ALL THAT REMAINS Singer PHIL LABONTE: 'People Get Offended Far Too Easily'

ALL THAT REMAINS Singer PHIL LABONTE: 'People Get Offended Far Too Easily'

ALL THAT REMAINS frontman Phil Labonte appeared on yesterday's (Tuesday, February 3) edition of the MSNBC program "The Docket" to debate what is — and is not — offensive under the Freedom Of Speech umbrella with attorney and legal analyst Seema Iyer. You can watch video footage of his appearance below.

Labonte recently made headlines when he addressed his use of a homophobic slur nearly a decade ago in an interview with Revolver magazine and suggesting that the obstacles faced by the lesbian/gay/bisexual/transgender (LGBT) community do not equal those experienced by the black community.

After mentioning his 2005 use of the word "f**got" on a DVD, Labonte said, "I have nothing against gay people. It's just a word… I think the only people that have a legit grievance when it comes to any racial slurs is the black community." Adding that he was not trying the "minimize" the plight of the LGBT community, he continued that "homosexuals were never property," and that even though they have "had a rough time," the "black community has a whole lot more room to be upset about a word than the LGBT community."

Asked by Iyer to clarify his remarks, Labonte said: "I think the African-American community in the U.S. has… I mean, first there was slavery, then it's Jim Crow, and still today, our prisons are full of black and brown people.

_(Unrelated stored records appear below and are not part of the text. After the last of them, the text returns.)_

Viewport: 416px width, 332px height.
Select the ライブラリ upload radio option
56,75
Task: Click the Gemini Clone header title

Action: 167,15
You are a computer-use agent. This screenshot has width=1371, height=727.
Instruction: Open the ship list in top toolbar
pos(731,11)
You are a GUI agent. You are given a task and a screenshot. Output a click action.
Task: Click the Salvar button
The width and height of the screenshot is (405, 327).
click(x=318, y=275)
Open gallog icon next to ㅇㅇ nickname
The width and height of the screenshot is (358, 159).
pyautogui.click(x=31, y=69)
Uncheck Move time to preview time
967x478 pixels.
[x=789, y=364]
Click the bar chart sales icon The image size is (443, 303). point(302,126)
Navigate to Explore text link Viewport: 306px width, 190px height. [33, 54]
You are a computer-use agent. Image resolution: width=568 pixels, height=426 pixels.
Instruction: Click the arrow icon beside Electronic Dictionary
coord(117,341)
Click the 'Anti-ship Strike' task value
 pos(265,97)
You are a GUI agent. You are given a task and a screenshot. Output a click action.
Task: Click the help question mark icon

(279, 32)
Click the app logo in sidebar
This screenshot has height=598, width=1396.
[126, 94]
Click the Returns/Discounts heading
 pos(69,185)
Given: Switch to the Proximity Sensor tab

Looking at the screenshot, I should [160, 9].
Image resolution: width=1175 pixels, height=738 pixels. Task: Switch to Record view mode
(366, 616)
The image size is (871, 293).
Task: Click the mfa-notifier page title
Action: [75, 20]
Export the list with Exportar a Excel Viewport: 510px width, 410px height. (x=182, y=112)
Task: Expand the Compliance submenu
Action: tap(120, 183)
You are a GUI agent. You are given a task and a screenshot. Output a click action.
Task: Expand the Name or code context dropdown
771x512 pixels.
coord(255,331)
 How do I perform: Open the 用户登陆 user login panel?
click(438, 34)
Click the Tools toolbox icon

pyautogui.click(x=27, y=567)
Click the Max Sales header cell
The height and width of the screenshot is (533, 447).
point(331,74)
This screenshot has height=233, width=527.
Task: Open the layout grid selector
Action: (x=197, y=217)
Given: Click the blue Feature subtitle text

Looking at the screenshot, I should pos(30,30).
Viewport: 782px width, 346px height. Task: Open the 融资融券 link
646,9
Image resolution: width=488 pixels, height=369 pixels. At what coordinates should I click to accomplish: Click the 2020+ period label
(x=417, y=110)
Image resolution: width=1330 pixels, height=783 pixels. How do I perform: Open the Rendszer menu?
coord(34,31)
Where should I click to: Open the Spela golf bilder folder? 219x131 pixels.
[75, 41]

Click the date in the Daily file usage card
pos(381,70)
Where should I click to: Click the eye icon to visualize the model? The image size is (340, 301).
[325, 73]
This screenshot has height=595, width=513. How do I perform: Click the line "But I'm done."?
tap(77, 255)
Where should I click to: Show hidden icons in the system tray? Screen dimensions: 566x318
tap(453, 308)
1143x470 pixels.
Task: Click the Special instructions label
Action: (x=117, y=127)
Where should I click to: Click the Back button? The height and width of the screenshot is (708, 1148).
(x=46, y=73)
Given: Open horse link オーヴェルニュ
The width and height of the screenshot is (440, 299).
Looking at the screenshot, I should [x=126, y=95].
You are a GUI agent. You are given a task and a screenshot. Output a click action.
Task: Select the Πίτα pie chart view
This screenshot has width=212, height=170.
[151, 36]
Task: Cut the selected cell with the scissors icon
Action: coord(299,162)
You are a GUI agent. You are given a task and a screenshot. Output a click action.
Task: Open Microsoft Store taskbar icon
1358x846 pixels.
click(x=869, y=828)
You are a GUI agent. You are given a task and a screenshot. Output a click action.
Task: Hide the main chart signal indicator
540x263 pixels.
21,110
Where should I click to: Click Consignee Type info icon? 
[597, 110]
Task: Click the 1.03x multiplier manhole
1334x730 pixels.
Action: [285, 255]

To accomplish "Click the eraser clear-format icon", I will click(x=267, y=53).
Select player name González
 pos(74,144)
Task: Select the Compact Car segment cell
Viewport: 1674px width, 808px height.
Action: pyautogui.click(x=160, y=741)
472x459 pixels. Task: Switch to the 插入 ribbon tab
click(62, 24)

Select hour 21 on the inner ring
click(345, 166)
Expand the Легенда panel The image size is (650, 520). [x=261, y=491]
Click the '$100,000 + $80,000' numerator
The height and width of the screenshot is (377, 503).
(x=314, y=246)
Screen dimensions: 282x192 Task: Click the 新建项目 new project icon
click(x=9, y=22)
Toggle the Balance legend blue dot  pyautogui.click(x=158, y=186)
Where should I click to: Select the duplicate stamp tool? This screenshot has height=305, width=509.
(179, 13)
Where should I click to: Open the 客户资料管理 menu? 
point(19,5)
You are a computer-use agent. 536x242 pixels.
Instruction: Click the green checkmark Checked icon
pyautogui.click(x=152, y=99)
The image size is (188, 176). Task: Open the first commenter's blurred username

So there's significant social problems for the black community."

After admitting that he was using the "f**got" word primarily "to stir the pot, to piss people off," Labonte said: "People are gonna be offended, but you can't control what offends someone, because one thing will offend one person and it won't offend another, so there's no litmus test."

He continued: "I think that if you're gonna ban things, or if, socially, things are unacceptable because they're too offensive, then you end up with things like the Charlie Hebdo attack. You end up with people saying, 'You said this, so now I'm empowered to enact a violent response because of a word.' And saying a word is not wrong.

"In a Christian household, if you were to say curse words and say '[Expletive] Jesus Christ,' or whatever, these things are very offensive to a Christian. I don't think they're offensive at all to me… [But] just because I'm not gay or black doesn't mean that I should be excluded from having any kind of comment on society or social [issues]."

Labonte further defended his use of a homophobic slur, insisting that political correctness and the culture of victimhood have become too pervasive.

"It all depends on the person viewing it," Labonte said. "'Piss Christ' [a 1987 photograph by the American artist and photographer Andres Serrano depicting a small plastic crucifix submerged in a glass of the artist's urine], that thing horrified Christians. I could give a crap. I don't care. And I was raised a Catholic. I'm an atheist now, but I was raised Catholic. I don't care that some dude put a picture of Jesus in a bottle of pee. Who cares?"

He continued: "I think that people get offended far too easily, and I think that they get offended because it's almost like you're supposed to get offended by certain things. It's, like, there's pressure from society. If you're not offended, there's something wrong with you."

Phil also defended his right to use language that others, particularly homosexuals, deemed offensive. He said: "I'm the kind of person… I don't look like the rock star, I'm not the guy with all the jewelry and the long hair. I'm who I am and there's times when I'm gonna say things that are offensive, and that's just the way it is. But I don't believe… Or at least for me personally, I don't wanna try to be something I'm not. And if I'm offensive, well, you know what?! I'm offensive. But I'm me."

Labonte used the slur again in 2011, this time directing it at BLACK VEIL BRIDES vocalist Andy Biersack. Labonte addressed the backlash on Facebook and Twitter.

ALL THAT REMAINS will release its seventh studio album, "The Order Of Things", on February 24. The first single is called "This Probably Won't End Well".

The band will kick off a tour with IN FLAMES in Agoura Hills, California on February 20.